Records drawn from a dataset
* * * * * * *

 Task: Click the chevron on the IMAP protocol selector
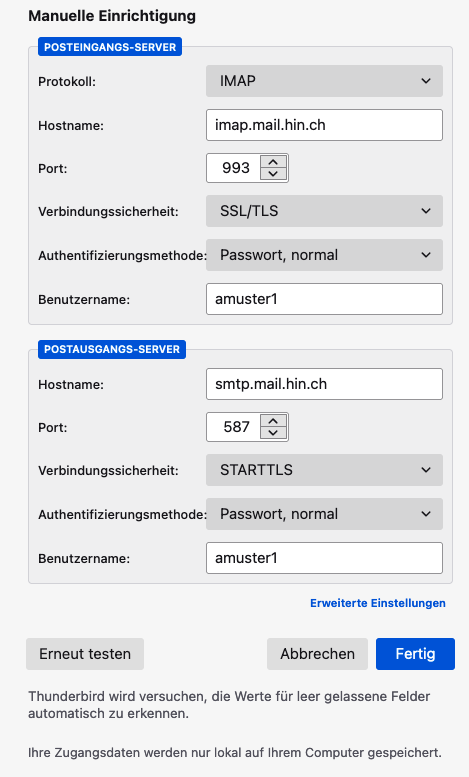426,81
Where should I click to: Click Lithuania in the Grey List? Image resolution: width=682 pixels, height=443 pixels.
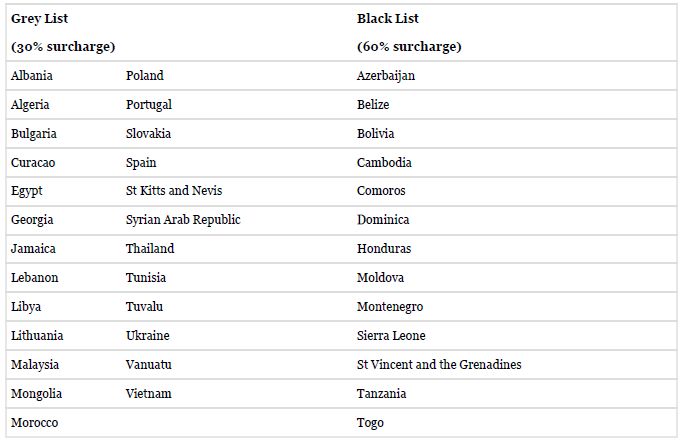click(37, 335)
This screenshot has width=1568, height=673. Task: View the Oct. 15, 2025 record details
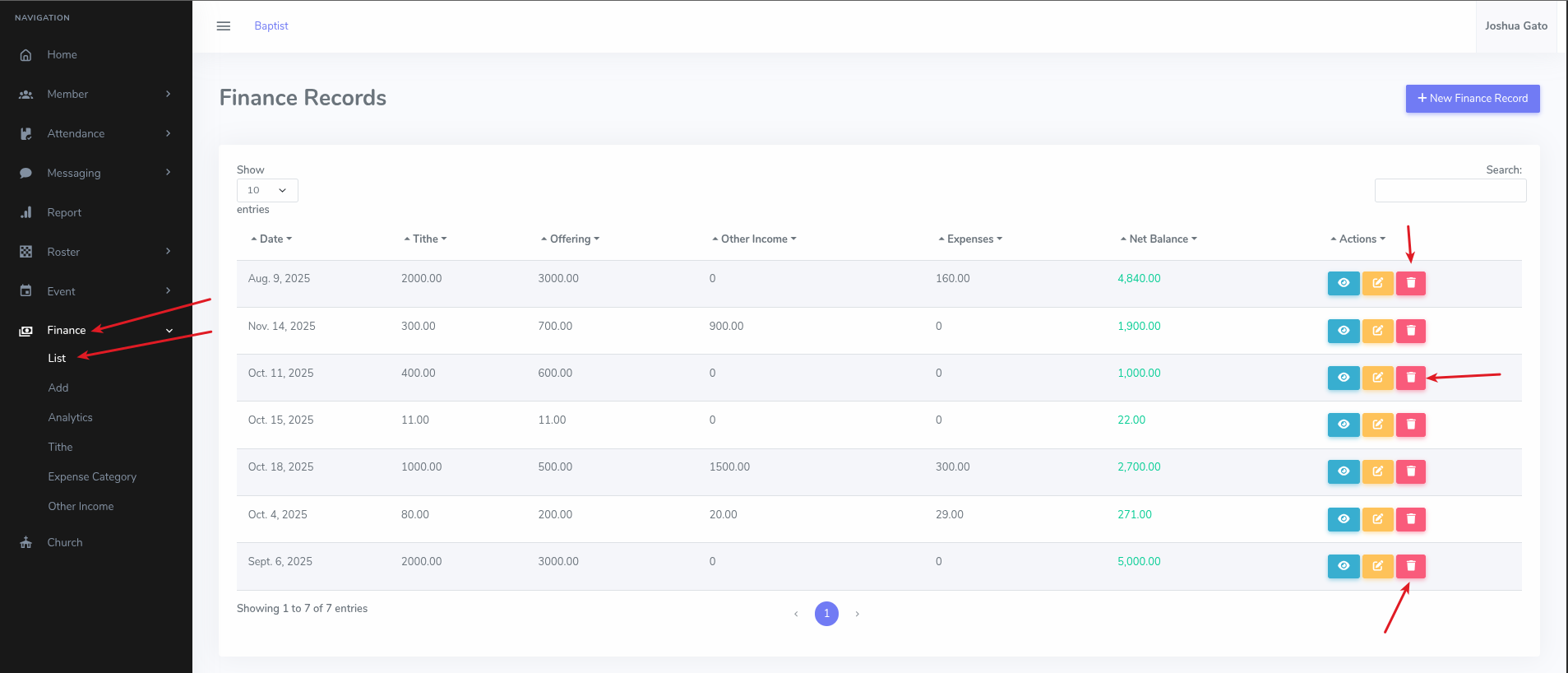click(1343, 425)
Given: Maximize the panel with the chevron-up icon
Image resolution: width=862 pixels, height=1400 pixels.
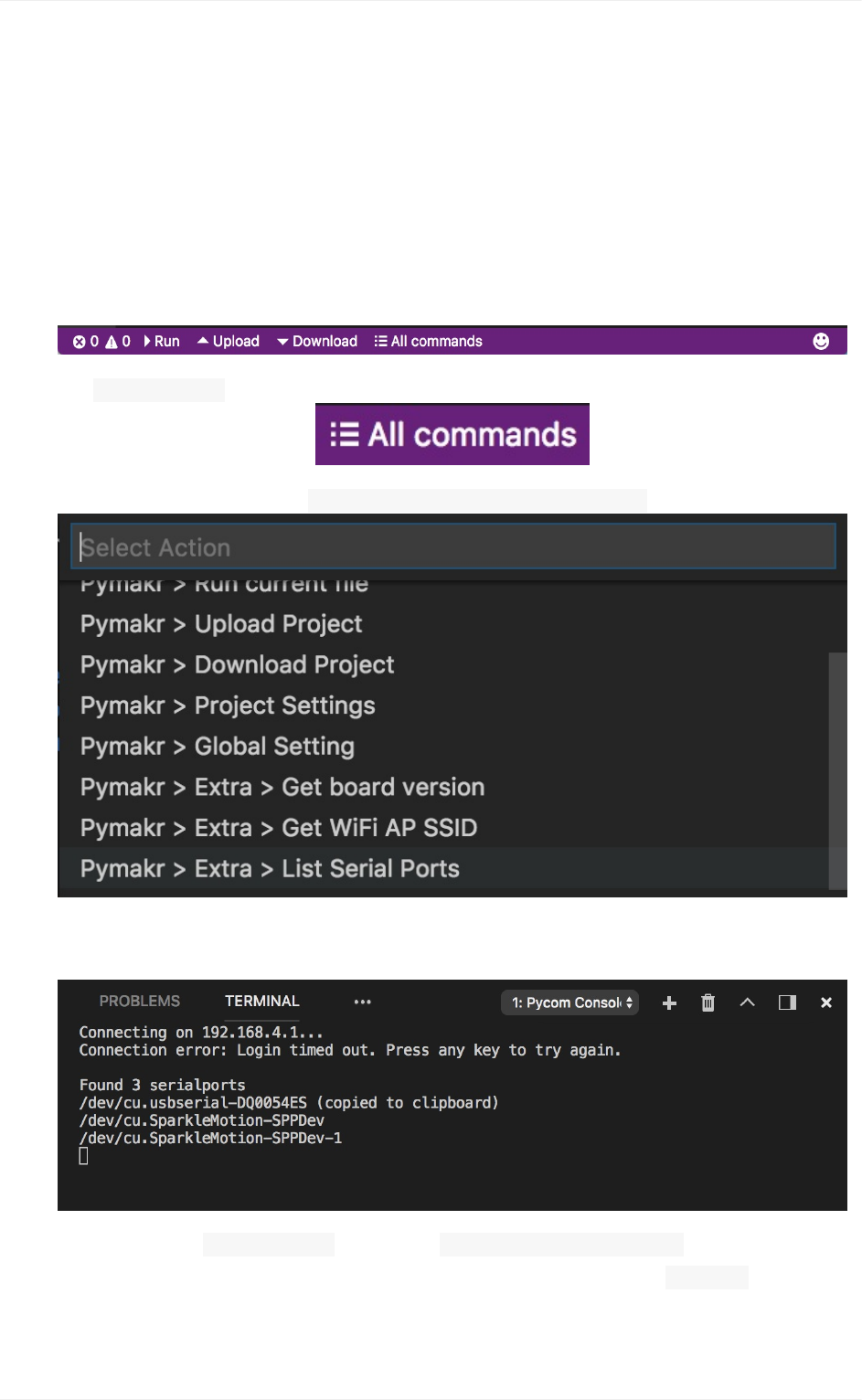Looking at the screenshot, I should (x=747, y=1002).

* * * * * * *

Activity: Your answer must be an exact repeat of all the records, minus the pictures.

Exercise solution:
 Task: Click the chevron on the IMAP protocol selector
426,81
Where should I click to: Click Lithuania in the Grey List? Image resolution: width=682 pixels, height=443 pixels.
click(37, 335)
This screenshot has width=1568, height=673. Task: View the Oct. 15, 2025 record details
click(1343, 425)
Given: Maximize the panel with the chevron-up icon
Image resolution: width=862 pixels, height=1400 pixels.
Looking at the screenshot, I should (x=747, y=1002).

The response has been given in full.